The Rhyl Ty Newydd by-election was triggered by the death of Labour councillor Brian Blakeley.

Rhyl South West by-election, 7 December 2023
| Party |  | Candidate | Votes | % | ±% |
|---|---|---|---|---|---|
|  | Labour | James May | 236 | 51.3 |  |
|  | Independent | David Lee Thomas | 153 | 33.3 |  |
|  | Conservative | Leslie Peake | 71 | 15.4 |  |
| Registered electors |  |  | 3,725 |  |  |
|  | Labour hold |  |  |  |  |

By-election triggered by the death of Labour councillor Pete Prendergast.

Rhyl Trellewelyn: 26 September 2024
| Party |  | Candidate | Votes | % | ±% |
|---|---|---|---|---|---|
|  | Conservative | Will Price | 188 | 50.8 | +33.1 |
|  | Labour | Mike Blackwell | 127 | 34.3 | –5.9 |
|  | Plaid Cymru | Bleddyn Rhys | 36 | 9.7 | –2.9 |
|  | Liberal Democrats | Andrew Morris | 19 | 5.1 | N/A |
| Majority |  |  | 61 | 16.5 | N/A |
| Turnout |  |  | 370 | 11.5 |  |
| Registered electors |  |  | 3,213 |  |  |
|  | Conservative gain from Labour |  | Swing | +19.5 |  |

By-election triggered by the death of Labour councillor Win Mullen-James.

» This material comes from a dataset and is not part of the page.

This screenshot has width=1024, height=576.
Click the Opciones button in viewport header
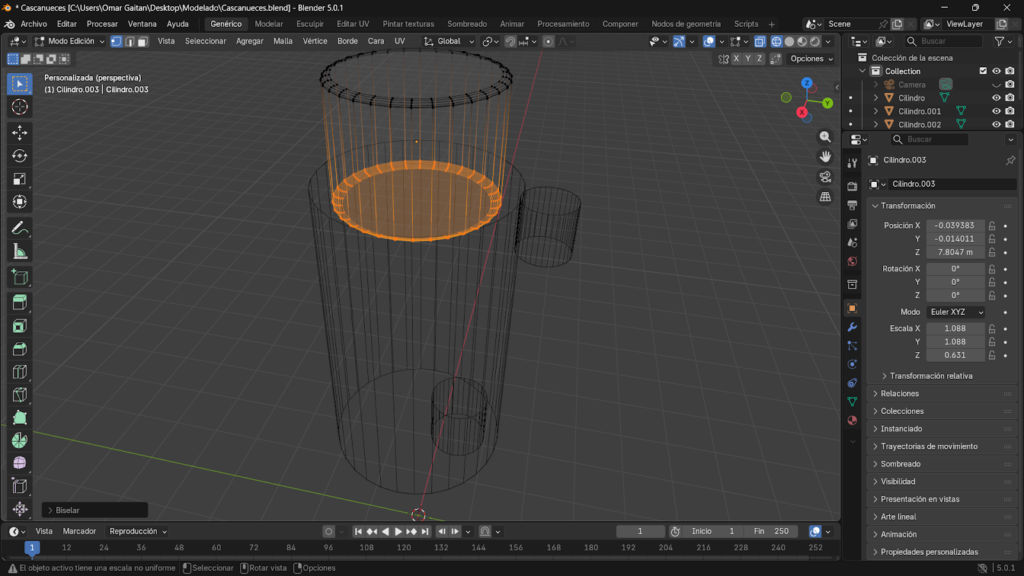[x=810, y=59]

Prestatyn North by-election, 24 October 2024
| Party |  | Candidate | Votes | % | ±% |
|---|---|---|---|---|---|
|  | Conservative | Anton Sampson | 295 | 25.9 |  |
|  | Independent | Tony Flynn | 221 | 19.4 |  |
|  | Reform | Gerry Frobisher | 218 | 19.2 |  |
|  | Labour | Neil Gibson | 212 | 18.6 |  |
|  | Plaid Cymru | Paul Penlington | 169 | 14.9 |  |
|  | Liberal Democrats | Keith Richard Kirwan | 23 | 2.0 |  |
| Registered electors |  |  | 4,762 |  |  |
|  | Conservative gain from Labour |  | Swing |  |  |

By-election triggered by the resignation of Labour councillor Gill German.